[Stored data entries]
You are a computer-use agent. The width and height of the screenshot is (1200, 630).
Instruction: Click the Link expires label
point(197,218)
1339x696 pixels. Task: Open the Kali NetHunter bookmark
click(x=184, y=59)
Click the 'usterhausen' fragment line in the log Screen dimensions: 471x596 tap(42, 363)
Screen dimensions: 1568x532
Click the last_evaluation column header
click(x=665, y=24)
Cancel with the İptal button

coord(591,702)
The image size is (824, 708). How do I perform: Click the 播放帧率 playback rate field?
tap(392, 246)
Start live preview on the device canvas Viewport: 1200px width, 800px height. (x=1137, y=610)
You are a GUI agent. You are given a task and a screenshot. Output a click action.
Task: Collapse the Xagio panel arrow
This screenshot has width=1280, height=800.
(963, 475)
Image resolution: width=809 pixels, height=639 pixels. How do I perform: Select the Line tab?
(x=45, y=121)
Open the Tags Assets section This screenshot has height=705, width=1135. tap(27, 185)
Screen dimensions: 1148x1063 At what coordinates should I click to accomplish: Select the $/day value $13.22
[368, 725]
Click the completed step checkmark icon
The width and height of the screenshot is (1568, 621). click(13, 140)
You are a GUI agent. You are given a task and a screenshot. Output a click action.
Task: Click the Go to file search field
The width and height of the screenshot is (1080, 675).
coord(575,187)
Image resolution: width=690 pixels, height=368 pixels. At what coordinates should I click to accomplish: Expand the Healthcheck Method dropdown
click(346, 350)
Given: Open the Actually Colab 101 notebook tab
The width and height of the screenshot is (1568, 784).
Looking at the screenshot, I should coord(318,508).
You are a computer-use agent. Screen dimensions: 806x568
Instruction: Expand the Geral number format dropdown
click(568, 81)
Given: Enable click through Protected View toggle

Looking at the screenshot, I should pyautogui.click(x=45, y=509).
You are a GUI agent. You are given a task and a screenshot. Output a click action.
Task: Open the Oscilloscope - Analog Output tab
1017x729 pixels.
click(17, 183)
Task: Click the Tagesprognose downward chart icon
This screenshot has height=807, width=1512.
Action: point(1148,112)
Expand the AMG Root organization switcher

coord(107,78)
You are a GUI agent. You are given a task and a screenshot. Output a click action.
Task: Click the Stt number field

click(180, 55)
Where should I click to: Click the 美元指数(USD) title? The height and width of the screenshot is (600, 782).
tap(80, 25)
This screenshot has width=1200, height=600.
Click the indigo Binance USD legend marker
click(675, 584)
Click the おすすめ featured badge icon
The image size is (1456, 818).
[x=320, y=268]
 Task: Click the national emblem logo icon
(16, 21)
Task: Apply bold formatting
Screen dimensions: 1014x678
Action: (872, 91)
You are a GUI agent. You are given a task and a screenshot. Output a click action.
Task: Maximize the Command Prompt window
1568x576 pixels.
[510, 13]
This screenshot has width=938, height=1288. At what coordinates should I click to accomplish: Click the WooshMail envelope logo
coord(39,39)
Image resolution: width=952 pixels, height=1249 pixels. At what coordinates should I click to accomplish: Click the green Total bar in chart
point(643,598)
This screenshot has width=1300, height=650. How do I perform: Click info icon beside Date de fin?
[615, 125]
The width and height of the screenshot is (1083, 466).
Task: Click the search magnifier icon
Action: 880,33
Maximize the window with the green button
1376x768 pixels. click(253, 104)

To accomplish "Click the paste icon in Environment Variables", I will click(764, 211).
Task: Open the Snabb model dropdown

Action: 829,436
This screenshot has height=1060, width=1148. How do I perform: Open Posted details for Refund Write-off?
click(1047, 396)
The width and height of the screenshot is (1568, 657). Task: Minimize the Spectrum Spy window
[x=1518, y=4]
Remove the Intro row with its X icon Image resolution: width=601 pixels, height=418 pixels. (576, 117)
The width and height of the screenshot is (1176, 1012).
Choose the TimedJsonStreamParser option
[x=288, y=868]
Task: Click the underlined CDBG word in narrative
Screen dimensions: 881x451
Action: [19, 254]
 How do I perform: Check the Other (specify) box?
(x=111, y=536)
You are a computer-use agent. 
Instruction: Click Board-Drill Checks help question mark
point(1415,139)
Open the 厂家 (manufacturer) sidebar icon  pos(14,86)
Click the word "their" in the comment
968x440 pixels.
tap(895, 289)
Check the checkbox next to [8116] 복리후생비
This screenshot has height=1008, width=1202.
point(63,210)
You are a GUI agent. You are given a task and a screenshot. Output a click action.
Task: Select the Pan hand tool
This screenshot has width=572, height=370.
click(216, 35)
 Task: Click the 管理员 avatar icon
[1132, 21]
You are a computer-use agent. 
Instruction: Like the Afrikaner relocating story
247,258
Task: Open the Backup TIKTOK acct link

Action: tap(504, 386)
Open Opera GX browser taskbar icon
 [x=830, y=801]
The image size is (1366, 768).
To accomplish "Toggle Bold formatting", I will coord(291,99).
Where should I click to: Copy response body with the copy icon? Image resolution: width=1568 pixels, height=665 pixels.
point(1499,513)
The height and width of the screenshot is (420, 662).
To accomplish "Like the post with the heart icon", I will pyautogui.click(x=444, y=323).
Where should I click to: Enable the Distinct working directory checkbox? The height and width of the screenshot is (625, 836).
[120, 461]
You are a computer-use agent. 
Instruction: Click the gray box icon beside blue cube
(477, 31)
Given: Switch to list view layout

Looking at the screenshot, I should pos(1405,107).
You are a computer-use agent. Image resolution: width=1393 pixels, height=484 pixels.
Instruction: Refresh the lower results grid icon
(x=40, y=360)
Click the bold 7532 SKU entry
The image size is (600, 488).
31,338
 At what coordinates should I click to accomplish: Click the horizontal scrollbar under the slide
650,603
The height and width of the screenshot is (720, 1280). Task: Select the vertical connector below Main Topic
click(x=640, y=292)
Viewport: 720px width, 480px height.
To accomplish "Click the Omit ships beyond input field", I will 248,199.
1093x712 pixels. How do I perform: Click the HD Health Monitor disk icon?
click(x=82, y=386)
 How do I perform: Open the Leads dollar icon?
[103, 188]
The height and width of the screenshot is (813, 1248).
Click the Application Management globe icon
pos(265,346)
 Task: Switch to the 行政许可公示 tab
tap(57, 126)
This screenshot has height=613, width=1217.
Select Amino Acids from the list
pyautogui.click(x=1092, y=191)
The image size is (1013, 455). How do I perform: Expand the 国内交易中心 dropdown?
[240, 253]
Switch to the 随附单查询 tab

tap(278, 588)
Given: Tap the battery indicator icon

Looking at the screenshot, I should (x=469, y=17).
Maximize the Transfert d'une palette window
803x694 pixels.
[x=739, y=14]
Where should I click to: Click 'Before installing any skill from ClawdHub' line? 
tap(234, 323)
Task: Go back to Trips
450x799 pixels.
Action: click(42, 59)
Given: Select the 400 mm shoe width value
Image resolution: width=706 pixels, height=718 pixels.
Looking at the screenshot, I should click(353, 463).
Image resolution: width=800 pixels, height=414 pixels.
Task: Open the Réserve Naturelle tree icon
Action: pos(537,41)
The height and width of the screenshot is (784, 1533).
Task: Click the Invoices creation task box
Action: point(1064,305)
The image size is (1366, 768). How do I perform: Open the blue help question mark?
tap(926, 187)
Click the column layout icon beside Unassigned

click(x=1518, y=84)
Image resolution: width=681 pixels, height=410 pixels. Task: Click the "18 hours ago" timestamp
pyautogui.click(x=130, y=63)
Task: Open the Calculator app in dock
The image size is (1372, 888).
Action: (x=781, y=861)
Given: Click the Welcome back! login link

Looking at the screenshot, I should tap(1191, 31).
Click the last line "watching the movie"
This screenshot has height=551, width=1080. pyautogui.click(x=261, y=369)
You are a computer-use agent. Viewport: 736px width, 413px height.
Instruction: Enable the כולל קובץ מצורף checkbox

Do this ▸ Print every line of the items above without any changes.

Reply to the task ▸
You are a computer-use agent. The width and height of the screenshot is (1200, 630).
Instruction: Click the Link expires label
point(197,218)
1339x696 pixels. Task: Open the Kali NetHunter bookmark
click(x=184, y=59)
Click the 'usterhausen' fragment line in the log Screen dimensions: 471x596 tap(42, 363)
Screen dimensions: 1568x532
Click the last_evaluation column header
click(x=665, y=24)
Cancel with the İptal button

coord(591,702)
The image size is (824, 708). How do I perform: Click the 播放帧率 playback rate field?
tap(392, 246)
Start live preview on the device canvas Viewport: 1200px width, 800px height. (x=1137, y=610)
You are a GUI agent. You are given a task and a screenshot. Output a click action.
Task: Collapse the Xagio panel arrow
This screenshot has width=1280, height=800.
(963, 475)
Image resolution: width=809 pixels, height=639 pixels. How do I perform: Select the Line tab?
(x=45, y=121)
Open the Tags Assets section This screenshot has height=705, width=1135. tap(27, 185)
Screen dimensions: 1148x1063 At what coordinates should I click to accomplish: Select the $/day value $13.22
[368, 725]
Click the completed step checkmark icon
The width and height of the screenshot is (1568, 621). click(13, 140)
You are a GUI agent. You are given a task and a screenshot. Output a click action.
Task: Click the Go to file search field
The width and height of the screenshot is (1080, 675).
coord(575,187)
Image resolution: width=690 pixels, height=368 pixels. At what coordinates should I click to accomplish: Expand the Healthcheck Method dropdown
click(346, 350)
Given: Open the Actually Colab 101 notebook tab
The width and height of the screenshot is (1568, 784).
Looking at the screenshot, I should coord(318,508).
You are a computer-use agent. Screen dimensions: 806x568
Instruction: Expand the Geral number format dropdown
click(568, 81)
Given: Enable click through Protected View toggle

Looking at the screenshot, I should pyautogui.click(x=45, y=509).
You are a GUI agent. You are given a task and a screenshot. Output a click action.
Task: Open the Oscilloscope - Analog Output tab
1017x729 pixels.
click(17, 183)
Task: Click the Tagesprognose downward chart icon
This screenshot has height=807, width=1512.
Action: point(1148,112)
Expand the AMG Root organization switcher

coord(107,78)
You are a GUI agent. You are given a task and a screenshot. Output a click action.
Task: Click the Stt number field

click(180, 55)
Where should I click to: Click the 美元指数(USD) title? The height and width of the screenshot is (600, 782).
tap(80, 25)
This screenshot has width=1200, height=600.
Click the indigo Binance USD legend marker
click(675, 584)
Click the おすすめ featured badge icon
The image size is (1456, 818).
[x=320, y=268]
 Task: Click the national emblem logo icon
(16, 21)
Task: Apply bold formatting
Screen dimensions: 1014x678
Action: (872, 91)
You are a GUI agent. You are given a task and a screenshot. Output a click action.
Task: Maximize the Command Prompt window
1568x576 pixels.
[510, 13]
This screenshot has width=938, height=1288. At what coordinates should I click to accomplish: Click the WooshMail envelope logo
coord(39,39)
Image resolution: width=952 pixels, height=1249 pixels. At what coordinates should I click to accomplish: Click the green Total bar in chart
point(643,598)
This screenshot has width=1300, height=650. How do I perform: Click info icon beside Date de fin?
[615, 125]
The width and height of the screenshot is (1083, 466).
Task: Click the search magnifier icon
Action: 880,33
Maximize the window with the green button
1376x768 pixels. click(253, 104)

To accomplish "Click the paste icon in Environment Variables", I will click(764, 211).
Task: Open the Snabb model dropdown

Action: 829,436
This screenshot has height=1060, width=1148. How do I perform: Open Posted details for Refund Write-off?
click(1047, 396)
The width and height of the screenshot is (1568, 657). Task: Minimize the Spectrum Spy window
[x=1518, y=4]
Remove the Intro row with its X icon Image resolution: width=601 pixels, height=418 pixels. (576, 117)
The width and height of the screenshot is (1176, 1012).
Choose the TimedJsonStreamParser option
[x=288, y=868]
Task: Click the underlined CDBG word in narrative
Screen dimensions: 881x451
Action: [19, 254]
 How do I perform: Check the Other (specify) box?
(x=111, y=536)
You are a computer-use agent. 
Instruction: Click Board-Drill Checks help question mark
point(1415,139)
Open the 厂家 (manufacturer) sidebar icon  pos(14,86)
Click the word "their" in the comment
968x440 pixels.
tap(895, 289)
Check the checkbox next to [8116] 복리후생비
This screenshot has height=1008, width=1202.
point(63,210)
You are a GUI agent. You are given a task and a screenshot. Output a click action.
Task: Select the Pan hand tool
This screenshot has width=572, height=370.
click(216, 35)
 Task: Click the 管理员 avatar icon
[1132, 21]
You are a computer-use agent. 
Instruction: Like the Afrikaner relocating story
247,258
Task: Open the Backup TIKTOK acct link

Action: tap(504, 386)
Open Opera GX browser taskbar icon
 [x=830, y=801]
The image size is (1366, 768).
To accomplish "Toggle Bold formatting", I will coord(291,99).
Where should I click to: Copy response body with the copy icon? Image resolution: width=1568 pixels, height=665 pixels.
point(1499,513)
The height and width of the screenshot is (420, 662).
To accomplish "Like the post with the heart icon", I will pyautogui.click(x=444, y=323).
Where should I click to: Enable the Distinct working directory checkbox? The height and width of the screenshot is (625, 836).
[120, 461]
You are a computer-use agent. 
Instruction: Click the gray box icon beside blue cube
(477, 31)
Given: Switch to list view layout

Looking at the screenshot, I should pos(1405,107).
You are a computer-use agent. Image resolution: width=1393 pixels, height=484 pixels.
Instruction: Refresh the lower results grid icon
(x=40, y=360)
Click the bold 7532 SKU entry
The image size is (600, 488).
31,338
 At what coordinates should I click to accomplish: Click the horizontal scrollbar under the slide
650,603
The height and width of the screenshot is (720, 1280). Task: Select the vertical connector below Main Topic
click(x=640, y=292)
Viewport: 720px width, 480px height.
To accomplish "Click the Omit ships beyond input field", I will 248,199.
1093x712 pixels. How do I perform: Click the HD Health Monitor disk icon?
click(x=82, y=386)
 How do I perform: Open the Leads dollar icon?
[103, 188]
The height and width of the screenshot is (813, 1248).
Click the Application Management globe icon
pos(265,346)
 Task: Switch to the 行政许可公示 tab
tap(57, 126)
This screenshot has height=613, width=1217.
Select Amino Acids from the list
pyautogui.click(x=1092, y=191)
The image size is (1013, 455). How do I perform: Expand the 国内交易中心 dropdown?
[240, 253]
Switch to the 随附单查询 tab

tap(278, 588)
Given: Tap the battery indicator icon

Looking at the screenshot, I should (x=469, y=17).
Maximize the Transfert d'une palette window
803x694 pixels.
[x=739, y=14]
Where should I click to: Click 'Before installing any skill from ClawdHub' line? 
tap(234, 323)
Task: Go back to Trips
450x799 pixels.
Action: click(42, 59)
Given: Select the 400 mm shoe width value
Image resolution: width=706 pixels, height=718 pixels.
Looking at the screenshot, I should click(353, 463).
Image resolution: width=800 pixels, height=414 pixels.
Task: Open the Réserve Naturelle tree icon
Action: pos(537,41)
The height and width of the screenshot is (784, 1533).
Task: Click the Invoices creation task box
Action: point(1064,305)
The image size is (1366, 768). How do I perform: Open the blue help question mark?
tap(926, 187)
Click the column layout icon beside Unassigned

click(x=1518, y=84)
Image resolution: width=681 pixels, height=410 pixels. Task: Click the "18 hours ago" timestamp
pyautogui.click(x=130, y=63)
Task: Open the Calculator app in dock
The image size is (1372, 888).
Action: (x=781, y=861)
Given: Click the Welcome back! login link

Looking at the screenshot, I should tap(1191, 31).
Click the last line "watching the movie"
This screenshot has height=551, width=1080. pyautogui.click(x=261, y=369)
You are a computer-use agent. Viewport: 736px width, 413px height.
Instruction: Enable the כולל קובץ מצורף checkbox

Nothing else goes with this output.